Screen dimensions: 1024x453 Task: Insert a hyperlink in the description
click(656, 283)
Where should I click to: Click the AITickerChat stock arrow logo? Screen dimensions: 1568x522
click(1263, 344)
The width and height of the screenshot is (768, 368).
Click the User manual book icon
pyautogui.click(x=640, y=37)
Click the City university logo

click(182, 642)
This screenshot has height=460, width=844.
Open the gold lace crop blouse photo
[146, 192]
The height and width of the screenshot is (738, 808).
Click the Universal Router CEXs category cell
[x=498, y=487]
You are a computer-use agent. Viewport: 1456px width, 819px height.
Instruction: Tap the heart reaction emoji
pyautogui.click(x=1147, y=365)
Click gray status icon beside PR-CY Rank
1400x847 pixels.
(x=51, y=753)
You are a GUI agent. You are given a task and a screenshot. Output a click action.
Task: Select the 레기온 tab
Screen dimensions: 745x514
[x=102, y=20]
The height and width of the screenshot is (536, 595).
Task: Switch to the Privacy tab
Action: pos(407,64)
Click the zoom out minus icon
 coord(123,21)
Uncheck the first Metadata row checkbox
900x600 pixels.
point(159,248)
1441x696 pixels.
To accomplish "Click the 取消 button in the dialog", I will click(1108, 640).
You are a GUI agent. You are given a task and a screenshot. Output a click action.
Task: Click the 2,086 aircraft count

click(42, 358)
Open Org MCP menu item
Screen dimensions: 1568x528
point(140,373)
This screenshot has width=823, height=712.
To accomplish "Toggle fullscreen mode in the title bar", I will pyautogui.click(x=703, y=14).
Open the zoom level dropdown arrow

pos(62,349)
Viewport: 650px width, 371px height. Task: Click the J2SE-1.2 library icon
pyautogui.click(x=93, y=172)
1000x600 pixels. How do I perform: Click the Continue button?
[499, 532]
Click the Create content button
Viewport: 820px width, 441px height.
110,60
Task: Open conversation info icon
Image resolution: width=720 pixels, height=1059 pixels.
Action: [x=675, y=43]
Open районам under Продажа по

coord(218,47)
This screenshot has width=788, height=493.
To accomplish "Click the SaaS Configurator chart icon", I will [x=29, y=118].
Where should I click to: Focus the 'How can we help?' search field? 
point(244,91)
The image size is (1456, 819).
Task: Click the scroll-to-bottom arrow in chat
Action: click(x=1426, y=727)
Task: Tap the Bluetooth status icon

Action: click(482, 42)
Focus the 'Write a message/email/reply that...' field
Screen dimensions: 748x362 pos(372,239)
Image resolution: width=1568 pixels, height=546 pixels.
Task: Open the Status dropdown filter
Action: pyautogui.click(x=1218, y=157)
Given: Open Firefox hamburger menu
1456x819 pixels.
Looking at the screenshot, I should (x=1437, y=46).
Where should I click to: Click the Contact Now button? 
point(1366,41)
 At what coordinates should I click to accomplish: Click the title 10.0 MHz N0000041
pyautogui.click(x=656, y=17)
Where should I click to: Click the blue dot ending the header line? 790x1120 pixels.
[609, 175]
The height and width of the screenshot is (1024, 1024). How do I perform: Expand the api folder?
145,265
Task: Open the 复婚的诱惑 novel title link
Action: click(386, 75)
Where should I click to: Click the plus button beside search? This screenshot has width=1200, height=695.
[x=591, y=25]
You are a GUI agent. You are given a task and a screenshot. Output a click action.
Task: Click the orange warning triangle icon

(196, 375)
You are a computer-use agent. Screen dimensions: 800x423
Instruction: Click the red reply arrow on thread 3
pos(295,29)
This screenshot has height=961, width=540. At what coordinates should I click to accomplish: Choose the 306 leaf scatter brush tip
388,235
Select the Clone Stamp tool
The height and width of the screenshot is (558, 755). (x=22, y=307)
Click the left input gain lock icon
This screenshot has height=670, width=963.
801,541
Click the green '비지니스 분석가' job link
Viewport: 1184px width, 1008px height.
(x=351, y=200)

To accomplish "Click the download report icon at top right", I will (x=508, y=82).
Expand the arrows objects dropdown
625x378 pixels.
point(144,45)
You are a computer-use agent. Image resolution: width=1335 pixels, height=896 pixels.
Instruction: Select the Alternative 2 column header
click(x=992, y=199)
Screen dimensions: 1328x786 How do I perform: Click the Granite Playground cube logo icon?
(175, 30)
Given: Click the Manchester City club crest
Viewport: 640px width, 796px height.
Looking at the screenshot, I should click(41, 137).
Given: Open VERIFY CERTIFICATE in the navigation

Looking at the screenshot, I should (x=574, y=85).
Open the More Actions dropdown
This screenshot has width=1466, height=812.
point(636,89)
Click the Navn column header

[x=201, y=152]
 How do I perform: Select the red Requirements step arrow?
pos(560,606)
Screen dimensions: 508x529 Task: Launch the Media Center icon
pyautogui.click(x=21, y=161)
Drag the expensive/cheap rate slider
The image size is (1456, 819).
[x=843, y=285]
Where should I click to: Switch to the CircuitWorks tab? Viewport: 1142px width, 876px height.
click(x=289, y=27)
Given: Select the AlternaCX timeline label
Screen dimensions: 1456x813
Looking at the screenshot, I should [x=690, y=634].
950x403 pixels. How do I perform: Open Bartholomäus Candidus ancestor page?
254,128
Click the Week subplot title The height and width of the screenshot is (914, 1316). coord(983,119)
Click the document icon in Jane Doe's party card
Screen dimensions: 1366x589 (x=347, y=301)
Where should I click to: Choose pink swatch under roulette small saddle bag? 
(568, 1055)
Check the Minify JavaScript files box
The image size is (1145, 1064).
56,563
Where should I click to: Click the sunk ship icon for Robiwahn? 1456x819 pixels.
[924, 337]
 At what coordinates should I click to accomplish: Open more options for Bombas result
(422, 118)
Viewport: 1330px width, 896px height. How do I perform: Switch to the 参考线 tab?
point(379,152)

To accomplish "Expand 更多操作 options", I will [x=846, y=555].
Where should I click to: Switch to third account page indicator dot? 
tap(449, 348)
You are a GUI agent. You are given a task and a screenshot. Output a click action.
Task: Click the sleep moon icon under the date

◇ ◇ ◇ ◇ ◇ ◇ ◇

» What to do
Show all lines from the data that contain "computer".

» Answer to the problem
You are a computer-use agent. Viewport: 1456px width, 819px height.
You are a computer-use agent. Screen dimensions: 800x423
You are a computer-use agent. Image resolution: width=1335 pixels, height=896 pixels.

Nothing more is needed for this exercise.